● **TASK ITEM**: In the material below, the required lines run from the one containing "складати? (59, 1461)" through the one containing "[Система Orphus] (137, 299)". Copy those lines exactly, ends included, and nothing else.
☆ ☆ ☆
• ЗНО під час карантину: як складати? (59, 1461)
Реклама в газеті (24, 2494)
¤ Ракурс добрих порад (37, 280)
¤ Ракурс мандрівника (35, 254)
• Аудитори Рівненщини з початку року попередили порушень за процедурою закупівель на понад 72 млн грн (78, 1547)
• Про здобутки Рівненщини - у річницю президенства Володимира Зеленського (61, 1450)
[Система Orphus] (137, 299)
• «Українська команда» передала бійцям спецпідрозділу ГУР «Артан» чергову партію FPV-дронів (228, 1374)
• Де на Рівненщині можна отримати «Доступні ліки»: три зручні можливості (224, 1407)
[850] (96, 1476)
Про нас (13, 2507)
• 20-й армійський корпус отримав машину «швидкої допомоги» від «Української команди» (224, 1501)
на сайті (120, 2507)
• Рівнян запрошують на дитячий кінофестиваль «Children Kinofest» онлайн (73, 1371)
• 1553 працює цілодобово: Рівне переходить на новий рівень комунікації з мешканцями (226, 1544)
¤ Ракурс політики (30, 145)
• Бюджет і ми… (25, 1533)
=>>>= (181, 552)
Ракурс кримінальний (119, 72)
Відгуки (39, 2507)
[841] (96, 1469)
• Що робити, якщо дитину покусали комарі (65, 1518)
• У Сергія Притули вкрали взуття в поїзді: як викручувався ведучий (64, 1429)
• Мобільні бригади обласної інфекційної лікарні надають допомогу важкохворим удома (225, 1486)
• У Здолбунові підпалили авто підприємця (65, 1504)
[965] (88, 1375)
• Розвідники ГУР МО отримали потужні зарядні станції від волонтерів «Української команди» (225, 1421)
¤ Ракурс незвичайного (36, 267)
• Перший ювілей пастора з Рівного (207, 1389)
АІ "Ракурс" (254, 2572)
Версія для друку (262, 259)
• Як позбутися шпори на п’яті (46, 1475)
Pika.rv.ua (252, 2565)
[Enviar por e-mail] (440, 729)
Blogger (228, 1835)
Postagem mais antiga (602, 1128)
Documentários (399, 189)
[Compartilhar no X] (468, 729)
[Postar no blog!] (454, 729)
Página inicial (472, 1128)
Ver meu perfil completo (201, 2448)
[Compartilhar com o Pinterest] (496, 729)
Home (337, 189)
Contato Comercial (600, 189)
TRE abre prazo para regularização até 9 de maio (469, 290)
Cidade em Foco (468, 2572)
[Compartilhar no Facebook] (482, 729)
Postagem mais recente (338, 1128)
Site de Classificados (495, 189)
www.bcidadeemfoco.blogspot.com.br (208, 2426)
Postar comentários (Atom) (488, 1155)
☆ ☆ ☆
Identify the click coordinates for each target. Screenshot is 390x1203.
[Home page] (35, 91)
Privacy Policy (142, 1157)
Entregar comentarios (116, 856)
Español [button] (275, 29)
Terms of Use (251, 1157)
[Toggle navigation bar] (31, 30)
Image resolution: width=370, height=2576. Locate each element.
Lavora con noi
☆ ☆ ☆
● **YOUR SOLUTION**:
• ЗНО під час карантину: як складати? (59, 1461)
Реклама в газеті (24, 2494)
¤ Ракурс добрих порад (37, 280)
¤ Ракурс мандрівника (35, 254)
• Аудитори Рівненщини з початку року попередили порушень за процедурою закупівель на понад 72 млн грн (78, 1547)
• Про здобутки Рівненщини - у річницю президенства Володимира Зеленського (61, 1450)
[Система Orphus] (137, 299)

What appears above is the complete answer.